----- Task inputs
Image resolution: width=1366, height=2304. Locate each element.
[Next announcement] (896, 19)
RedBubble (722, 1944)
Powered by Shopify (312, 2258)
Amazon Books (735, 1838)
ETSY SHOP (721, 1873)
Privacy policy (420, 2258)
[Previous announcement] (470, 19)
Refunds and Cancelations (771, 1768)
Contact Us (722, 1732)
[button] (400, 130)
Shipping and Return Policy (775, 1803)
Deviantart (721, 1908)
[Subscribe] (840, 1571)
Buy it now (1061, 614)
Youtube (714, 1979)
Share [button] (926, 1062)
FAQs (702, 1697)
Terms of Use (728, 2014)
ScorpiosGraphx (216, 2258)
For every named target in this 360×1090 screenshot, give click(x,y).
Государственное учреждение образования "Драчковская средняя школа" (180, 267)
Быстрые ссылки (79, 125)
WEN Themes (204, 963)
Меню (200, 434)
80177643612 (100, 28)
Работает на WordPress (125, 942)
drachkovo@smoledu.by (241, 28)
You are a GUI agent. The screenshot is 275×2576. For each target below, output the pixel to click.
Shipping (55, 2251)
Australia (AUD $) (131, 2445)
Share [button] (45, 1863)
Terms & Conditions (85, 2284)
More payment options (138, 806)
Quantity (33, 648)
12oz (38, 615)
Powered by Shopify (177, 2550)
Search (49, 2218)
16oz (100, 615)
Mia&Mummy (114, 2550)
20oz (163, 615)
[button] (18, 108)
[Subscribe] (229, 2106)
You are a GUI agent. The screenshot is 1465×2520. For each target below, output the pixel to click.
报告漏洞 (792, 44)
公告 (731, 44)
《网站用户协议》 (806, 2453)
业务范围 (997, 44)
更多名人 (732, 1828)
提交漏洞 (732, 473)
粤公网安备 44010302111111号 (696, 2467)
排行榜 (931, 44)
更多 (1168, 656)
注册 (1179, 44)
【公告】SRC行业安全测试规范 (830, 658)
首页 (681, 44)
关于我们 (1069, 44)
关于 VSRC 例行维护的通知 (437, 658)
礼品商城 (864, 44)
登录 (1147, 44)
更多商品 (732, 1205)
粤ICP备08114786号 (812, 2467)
----------
What you have to do:
Start from the line that holds "[Subscribe] (229, 2106)" and print each line to the end of the records exactly, leaving out everything before it.

Finished exercise:
[Subscribe] (229, 2106)
You are a GUI agent. The screenshot is 1465×2520. For each target below, output the pixel to click.
报告漏洞 (792, 44)
公告 (731, 44)
《网站用户协议》 (806, 2453)
业务范围 (997, 44)
更多名人 (732, 1828)
提交漏洞 (732, 473)
粤公网安备 44010302111111号 (696, 2467)
排行榜 (931, 44)
更多 (1168, 656)
注册 (1179, 44)
【公告】SRC行业安全测试规范 (830, 658)
首页 (681, 44)
关于我们 (1069, 44)
关于 VSRC 例行维护的通知 (437, 658)
礼品商城 (864, 44)
登录 (1147, 44)
更多商品 (732, 1205)
粤ICP备08114786号 (812, 2467)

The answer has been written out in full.